La mirada de Gurney vagó sobre las pilas de documentos dispuestos delante de él. Recordaba haber visto antes no solo un informe de incidente, el referido al asesinato, sino dos, y se preguntaba por qué. Estiró el brazo y sacó el segundo de debajo del primero.
Era del Departamento de Policía de Tambury Village en respuesta a una llamada recibida a las 16.45 del 17 de mayo de 2009; justo una semana después del crimen. El demandante constaba como doctor Scott Ashton del 42 de Badger Lane, Tambury, Nueva York. El informe fue presentado por el sargento Keith Garbelly. Se señalaba que se había enviado copia al Departamento de Investigación Criminal en la comisaría regional de la Policía del estado a la atención del investigador jefe J. Hardwick. Gurney supuso que lo que estaba leyendo era una copia de esa copia.
El denunciante estaba sentado a la mesa del patio en el lado sur de la residencia, de cara a la zona ajardinada, con una taza de té en la mesa, como era su costumbre cuando hacía buen tiempo. Oyó un único disparo de escopeta y al mismo tiempo vio que la taza de té se hacía añicos. Corrió a la casa a través de la puerta de atrás (patio) y llamó al Departamento de Policía de Tambury. Cuando llegué a la escena (con refuerzos detrás), el denunciante parecía tenso, ansioso. El interrogatorio inicial se llevó a cabo en la sala de estar. El denunciante no podía determinar el origen del disparo, suponía que se había producido desde «larga distancia, más o menos desde esa dirección» (hizo un gesto hacia la ventana de atrás que daba a la colina boscosa situada a, al menos, trescientos metros).
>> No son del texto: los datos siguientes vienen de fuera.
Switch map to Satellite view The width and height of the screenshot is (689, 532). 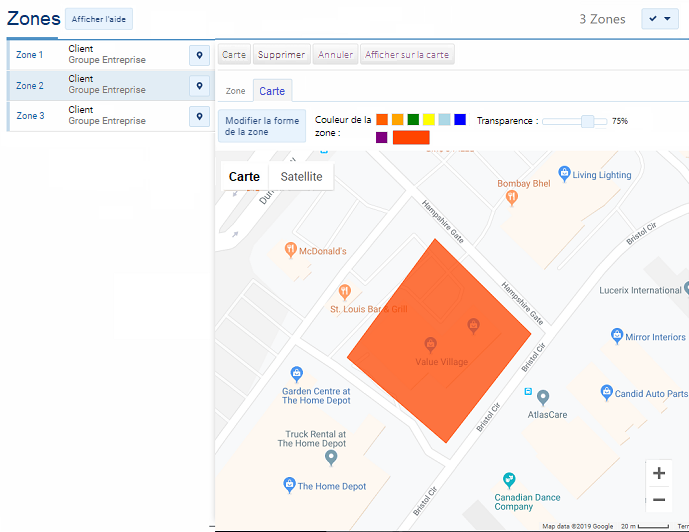[301, 177]
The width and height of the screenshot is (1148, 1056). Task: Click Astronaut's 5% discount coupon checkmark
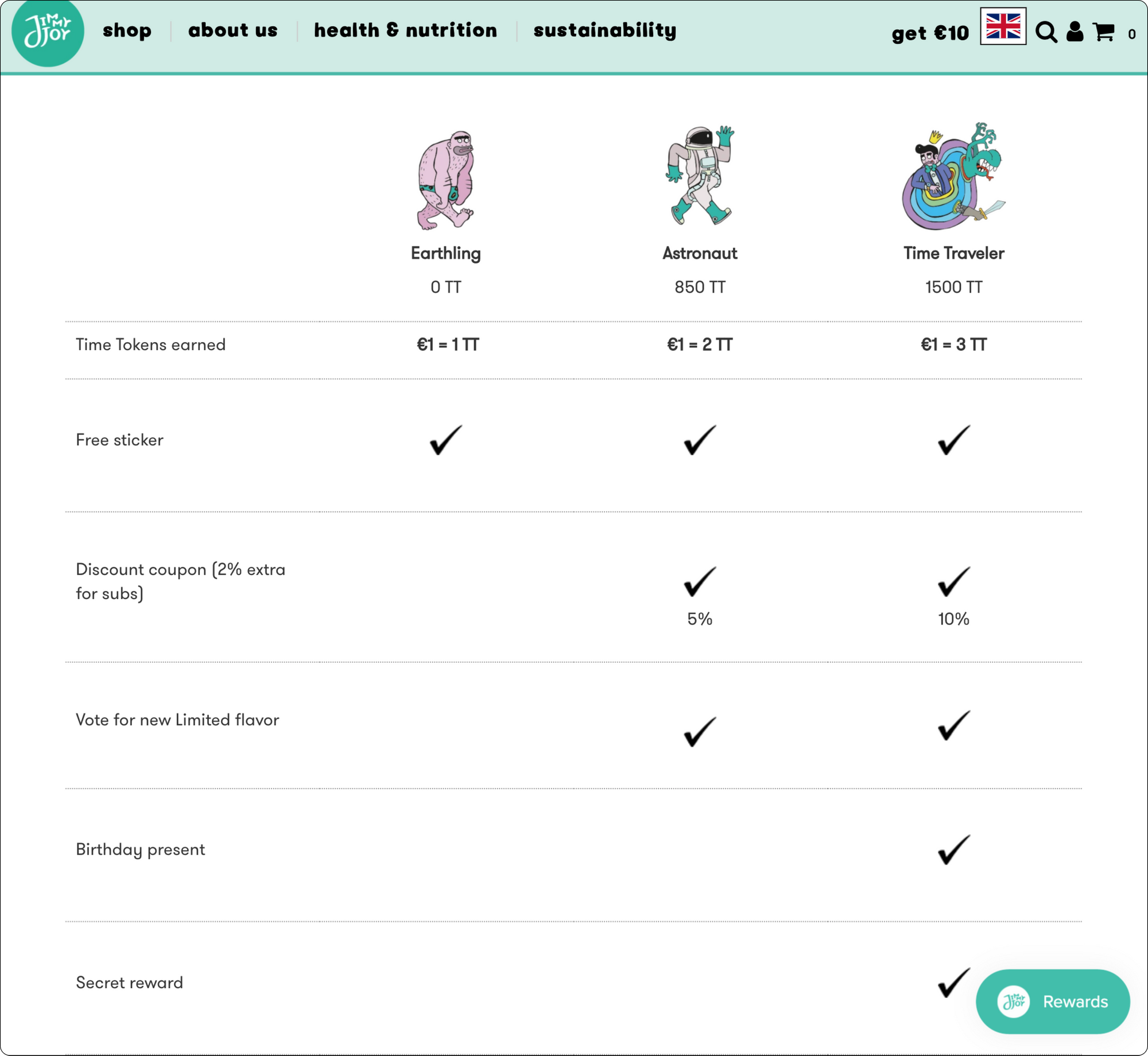(x=700, y=581)
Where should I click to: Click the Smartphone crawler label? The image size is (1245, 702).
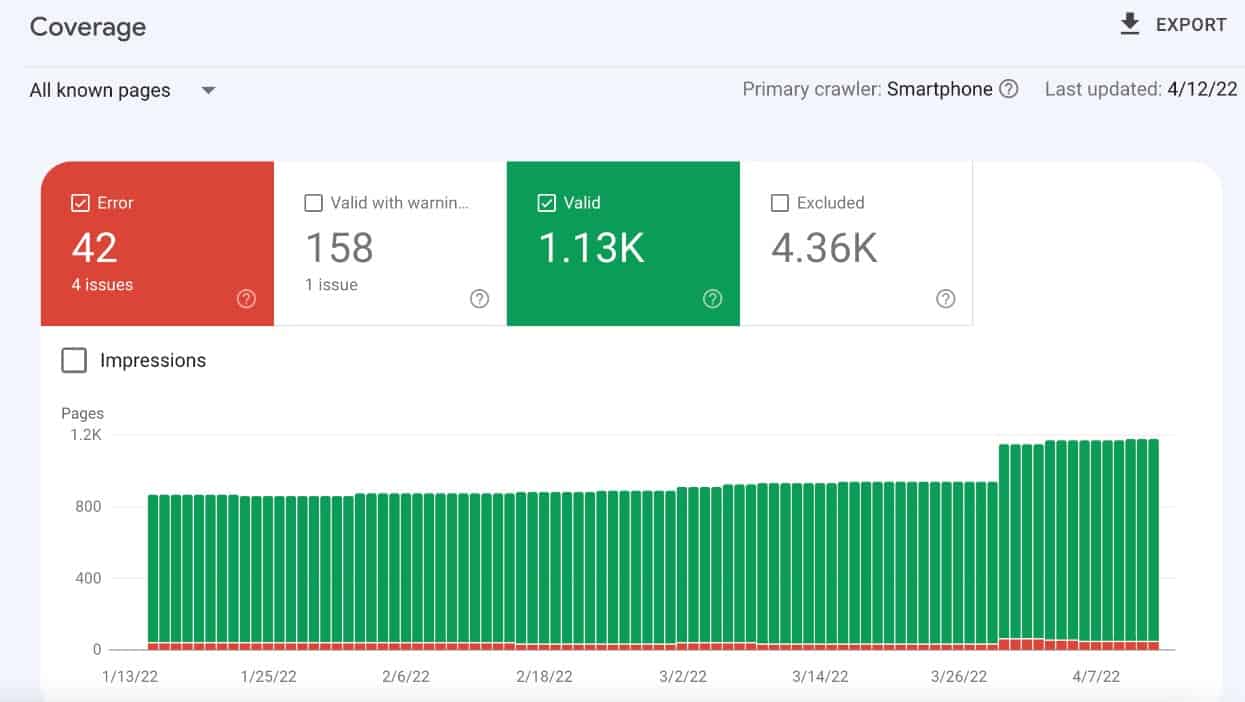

El denunciante desconocía las posibles causas del suceso, salvo que estuviera «posiblemente relacionado con el asesinato de mi mujer». Afirmó que desconocía cuál podría ser esa relación. Especulaba que tal vez Héctor Flores también quería matarlo a él, pero no supo proporcionar ninguna razón o motivo.
La copia del formulario de seguimiento de la investigación, añadido al informe de incidente inicial, era obra del DIC, lo cual revelaba que se había producido una rápida derivación del caso, consecuente con la responsabilidad principal del DIC. Tenía tres entradas breves y una larga, todas ellas firmadas con las iniciales «J. H.».
Registro de la propiedad de Ashton, bosque, colinas: negativo. Interrogatorios en la zona: negativo.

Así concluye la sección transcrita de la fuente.